CD16xCD33 bispecific killer cell engager (BiKE) activates natural killer (NK) cells from myelodysplastic syndrome (MDS) patients against primary MDS and myeloid-derived suppressor cell (MDSC) CD33-positive targets

Abstract

Myelodysplastic syndromes (MDS) are stem cell disorders that can progress to acute myeloid leukemia (AML). While hematopoietic cell transplantation (HCT) can be curative, additional therapies are needed for a disease that disproportionally afflicts the elderly. We tested the ability of a CD16xCD33 bispecific killer cell engager (BiKE) to induce natural killer (NK) cell function from 67 MDS patients.

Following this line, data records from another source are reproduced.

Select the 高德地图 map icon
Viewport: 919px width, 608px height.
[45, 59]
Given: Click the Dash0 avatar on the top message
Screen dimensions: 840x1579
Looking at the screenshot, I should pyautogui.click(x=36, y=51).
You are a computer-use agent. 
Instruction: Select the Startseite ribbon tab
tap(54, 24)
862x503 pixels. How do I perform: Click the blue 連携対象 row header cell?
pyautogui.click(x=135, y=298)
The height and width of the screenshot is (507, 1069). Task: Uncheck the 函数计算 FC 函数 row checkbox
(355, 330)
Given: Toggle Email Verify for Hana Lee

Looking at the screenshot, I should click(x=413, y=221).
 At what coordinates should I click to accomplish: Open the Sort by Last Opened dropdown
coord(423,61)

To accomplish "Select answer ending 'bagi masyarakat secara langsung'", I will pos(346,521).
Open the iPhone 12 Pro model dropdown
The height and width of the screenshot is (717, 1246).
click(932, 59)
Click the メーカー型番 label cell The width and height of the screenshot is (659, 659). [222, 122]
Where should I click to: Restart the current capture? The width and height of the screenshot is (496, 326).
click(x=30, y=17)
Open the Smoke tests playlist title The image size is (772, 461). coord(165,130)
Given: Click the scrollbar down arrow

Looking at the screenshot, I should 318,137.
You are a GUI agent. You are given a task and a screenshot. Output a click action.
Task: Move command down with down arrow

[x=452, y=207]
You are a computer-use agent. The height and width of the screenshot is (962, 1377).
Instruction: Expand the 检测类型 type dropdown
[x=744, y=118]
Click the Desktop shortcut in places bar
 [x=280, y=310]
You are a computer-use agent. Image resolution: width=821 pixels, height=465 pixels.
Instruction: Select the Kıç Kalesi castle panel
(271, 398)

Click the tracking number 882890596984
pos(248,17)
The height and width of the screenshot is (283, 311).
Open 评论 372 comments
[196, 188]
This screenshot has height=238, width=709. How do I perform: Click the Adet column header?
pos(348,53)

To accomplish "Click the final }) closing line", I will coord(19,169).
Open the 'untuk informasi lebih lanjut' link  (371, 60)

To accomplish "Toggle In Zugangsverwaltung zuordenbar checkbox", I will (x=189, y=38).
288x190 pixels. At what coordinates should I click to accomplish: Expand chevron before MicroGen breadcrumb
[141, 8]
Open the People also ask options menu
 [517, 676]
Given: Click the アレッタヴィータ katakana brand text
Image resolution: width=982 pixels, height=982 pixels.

Compared to age-matched normal controls, CD7+ lymphocytes, NK cells, and CD16 expression were markedly decreased in MDS patients. Despite this, reverse-antibody dependent cell-mediated cytotoxicity (R-ADCC) assays showed potent degranulation and cytokine production when resting MDS-NK cells were triggered with an agonistic CD16 mAb. Blood and marrow MDS-NK cells treated with BiKE significantly enhanced degranulation, TNF-alpha and IFN-gamma production against HL-60 and endogenous CD33+ MDS targets. MDS patients had a significantly increased proportion of immunosuppressive CD33+ myeloid derived suppressor cells (MDSC) that negatively correlated with MDS lymphocyte populations and CD16 loss on NK cells. Treatment with the CD16xCD33 BiKE successfully reversed MDSC immunosuppression of NK cells and induced MDSC target cell lysis. Lastly, the BiKE induced optimal MDS-NK cell function irrespective of disease stage. Our data suggest that the CD16xCD33 BiKE functions against both CD33+ MDS and MDSC targets and may be therapeutically beneficial for MDS patients.